§ TASK REQUIREMENTS: Make an exact copy of the records, with the images left out.

§ STORED DATA:
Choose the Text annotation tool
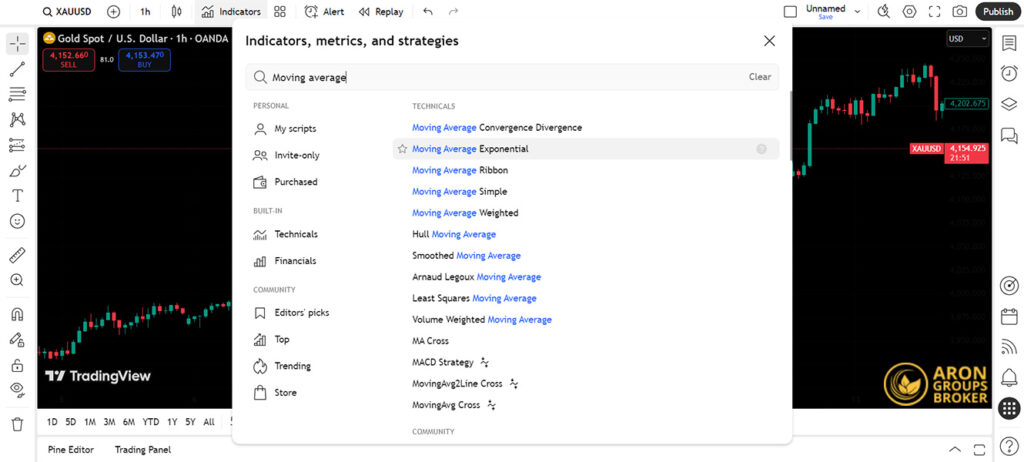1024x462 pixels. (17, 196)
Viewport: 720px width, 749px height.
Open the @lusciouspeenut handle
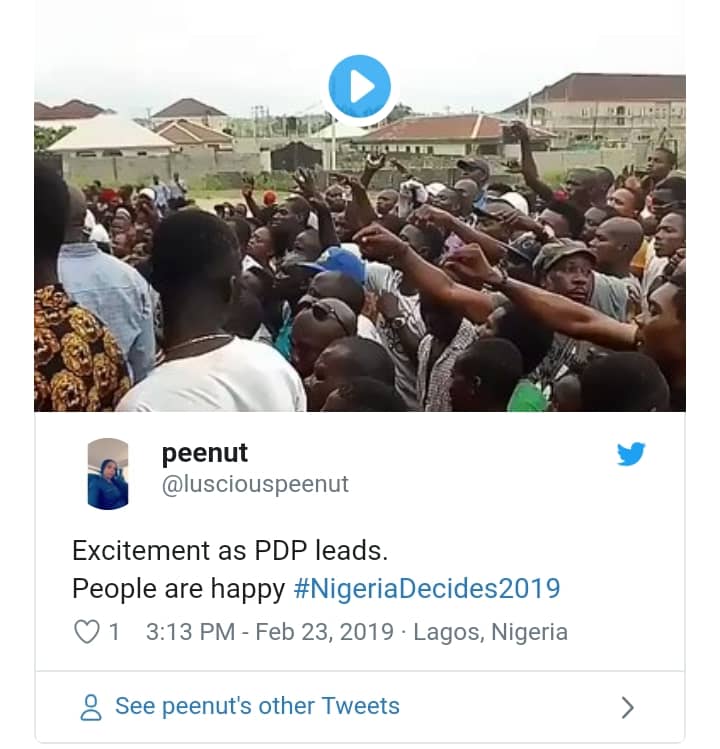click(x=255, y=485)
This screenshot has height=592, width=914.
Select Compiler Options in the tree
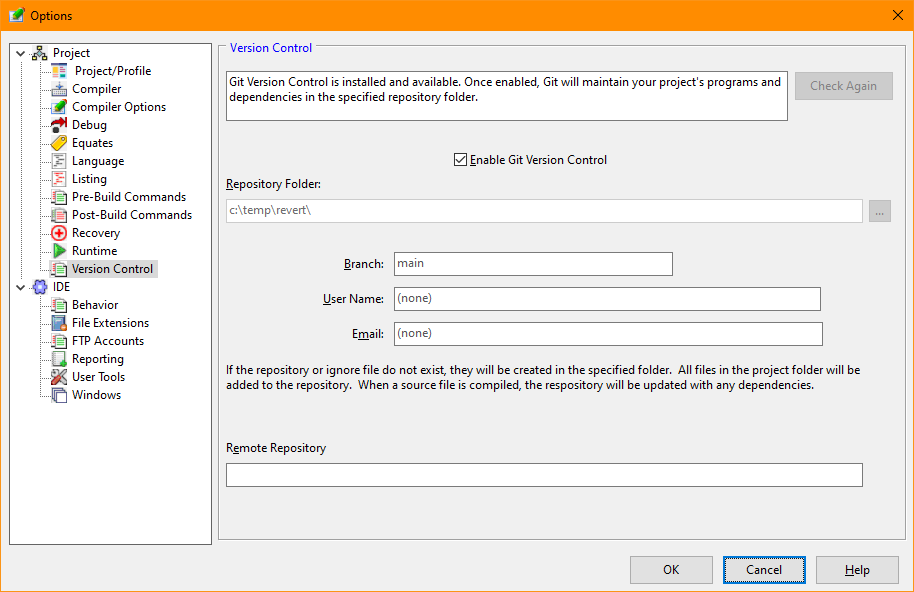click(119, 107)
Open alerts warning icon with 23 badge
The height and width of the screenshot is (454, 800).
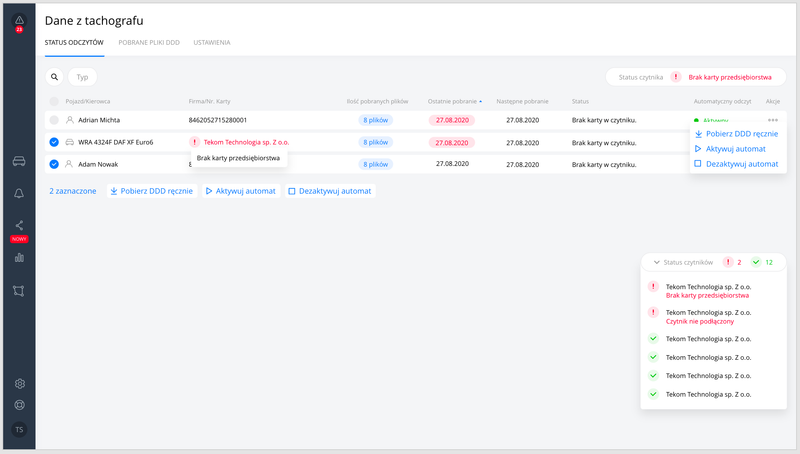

§ EXERCISE RESULT:
Choose the Text annotation tool
1024x462 pixels. (17, 196)
Viewport: 720px width, 749px height.
Open the @lusciouspeenut handle
click(x=255, y=485)
This screenshot has height=592, width=914.
Select Compiler Options in the tree
click(119, 107)
Open alerts warning icon with 23 badge
The height and width of the screenshot is (454, 800).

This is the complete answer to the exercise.